The board member, who requested anonymity, was referring to Lou Sones, owner of the Brazen Head bar on Atlantic Avenue. But Sones said his anti-Union Hall vote was shaped by his concern for residents of Union Street.

“A strong message has to be sent to the [State Liquor Authority] that bars should not be situated where it’s going to impact a residential community,” Sones told The Brooklyn Paper.

He added that he expects his business will actually be hurt by his vote because Internet criticism will drive the drinking public away from his establishment.

“It’s been all over the blogs, ‘Don’t go to The Brazen Head, because he’s a ‘terrible old fart,’” Sones said.

Sones is willing to endure an economic hit on his own bar, he said, because Union Street residents complained of nightly noise on their block since Union Hall opened in 2006.

But the anonymous board member, who is urging the full board to reject Sones’s motion when it meets Wednesday night, is concerned that the neighbors have exaggerated their gripes.

Exhibit A is video footage from the bar’s security cameras showing the bar on April 24 when a neighbor, a vocal critic of Union Hall, called 911, saying the bar was over-capacity.

On the tape, which is based on surveillance footage made available by the bar, opponent Jon Crow apparently enters Union Hall at 9:36 pm and quickly leaves. Later, at 10:34 pm, he returns to the bar’s entrance and leaves. At 10:54, according to records shown in the film, he called 911 to report “overcrowding conditions.”

The FDNY arrived, but found no such conditions. Images show that it’s a busy night — people are gathered around the bar and patrons were playing bocce on two courts in the back but it’s hardly teeming, suggesting that complaints have been overstated.

As a result, according to the people who put out the film, which is on the Web site of another local bar, the now-defunct Magnetic Field, the FDNY reported Crow to the fire marshals, apparently for filing a false report.

Crow, who was one of three signers of a three-page, anti–Union Hall memo that led to the May 8 liquor license hearing, testified that he called 911 because he heard the bar’s permits were expired. But he could not be reached for comment on Monday.

The pro–Union Hall board member wrote in his e-mail that the false alarm was “an egregious abuse of community resources.”

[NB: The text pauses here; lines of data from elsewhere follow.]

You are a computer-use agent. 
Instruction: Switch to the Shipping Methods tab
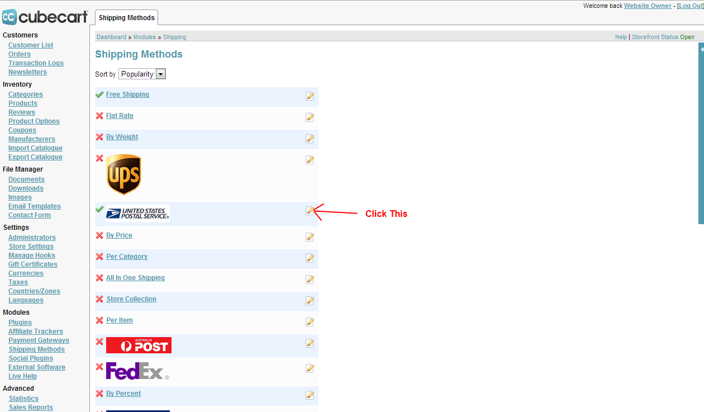tap(126, 17)

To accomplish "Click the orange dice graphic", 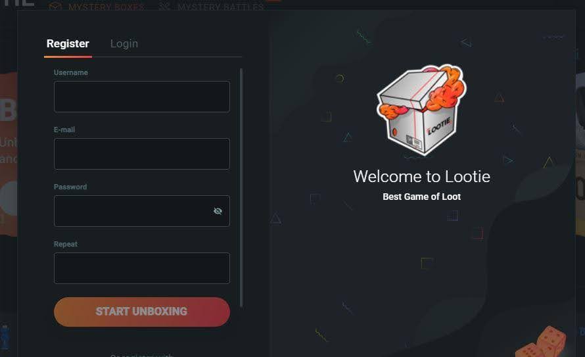I will click(541, 343).
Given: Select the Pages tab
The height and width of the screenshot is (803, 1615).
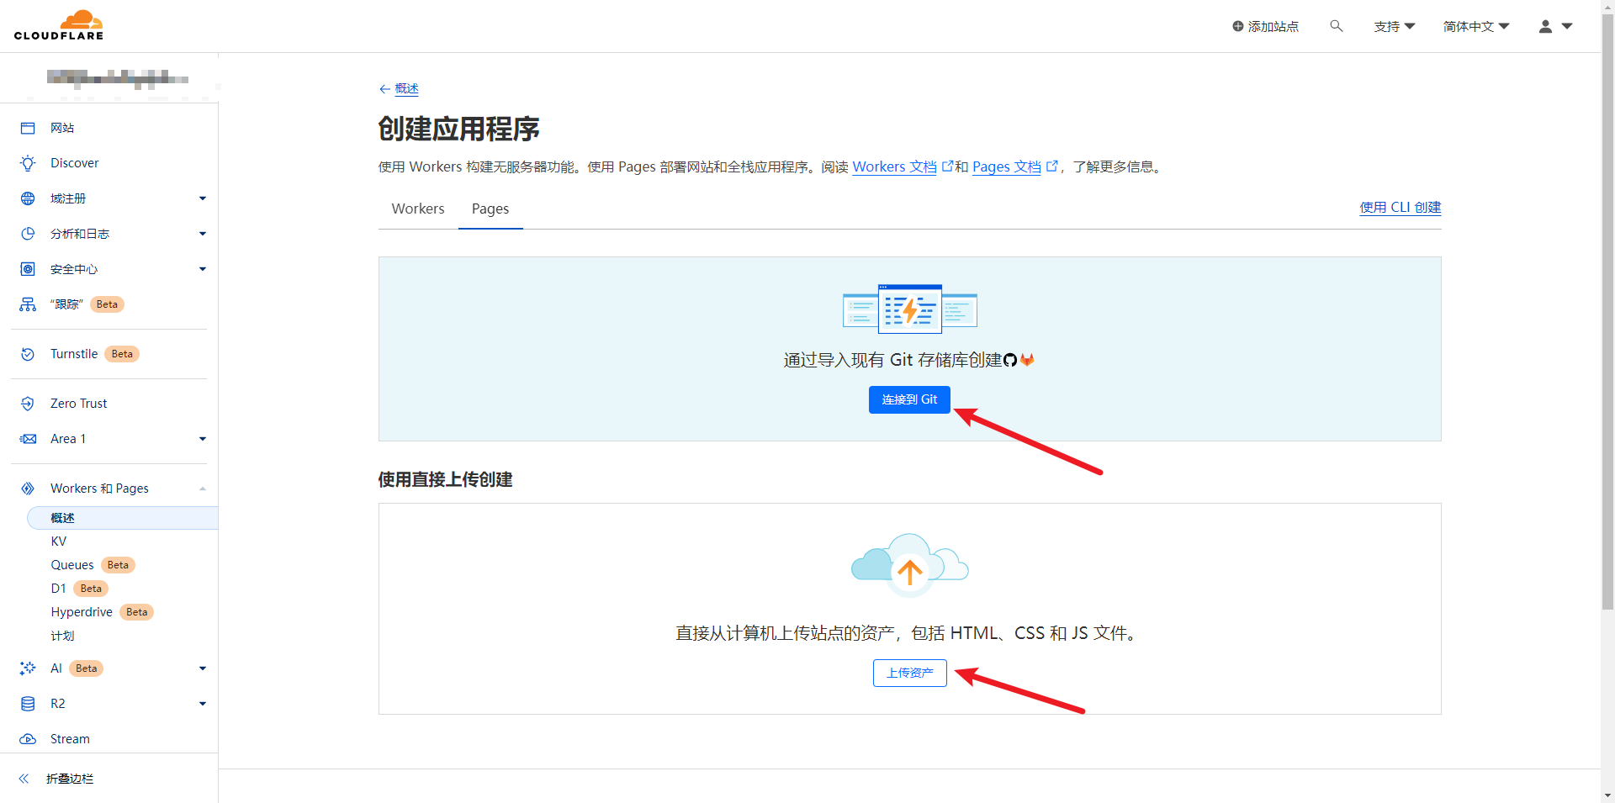Looking at the screenshot, I should pos(490,209).
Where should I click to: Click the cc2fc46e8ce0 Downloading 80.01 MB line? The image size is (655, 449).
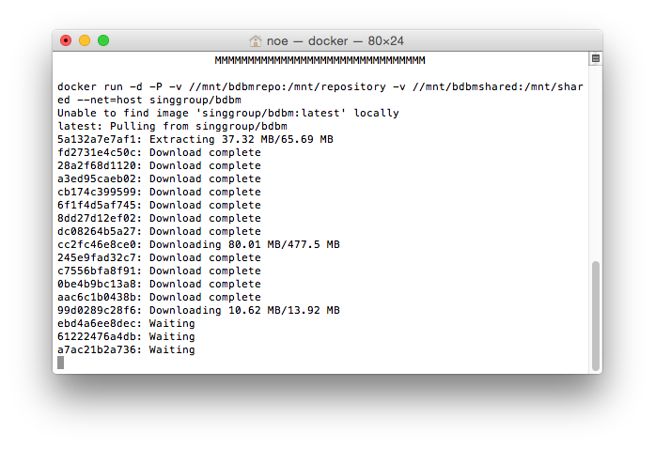coord(198,244)
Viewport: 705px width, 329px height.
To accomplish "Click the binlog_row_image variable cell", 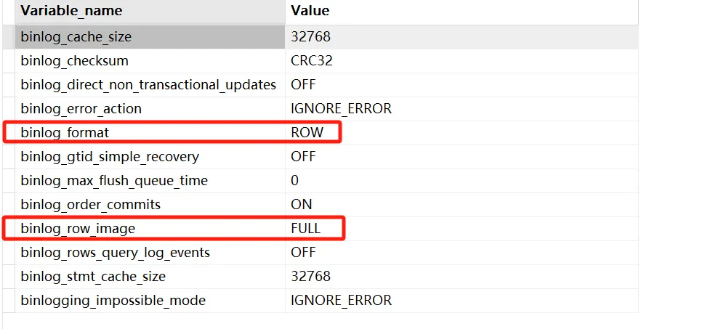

The board member also called for continued mediation between the bar and neighbors — negotiations that have shown some positive results in curbing noise from patrons in front of the bar, even by the admission of the neighbors. Though some opponents think it was a temporary ploy by Union Hall to facilitate their license renewal.

The bar’s owners say they’re open to compromise.

“We feel like it should be resolved on our home turf,” and not in Albany said Jim Carden, a Union Hall co-owner, though the sides are far apart on the sticking point of an appropriate closing time.

“I just want to sleep. That’s all I want,” said Robert Lehrman, at last week’s CB6 land use meeting. “If he would close early, we wouldn’t try to shut him down.”

Closing early on weeknights — some neighbors want Union Hall to shut at midnight — is “not a realistic option,” Carden said. “It’s not what New York City is about.”

It’s not the first time that CB6 has been deeply divided over the increasingly prevalent issue of late-night bars in residential areas. Last month, the full board voted 18–6 in support of a proposal by Black Mountain Wine Bar owner Jim Mamary to open an oyster bar on a residential block of Hoyt Street in Carroll Gardens.

In light of the CB6 committee rejection of Union Hall’s liquor license, neighbors of Mamary’s would-be establishment are hoping to have the board revisit the April 9 vote.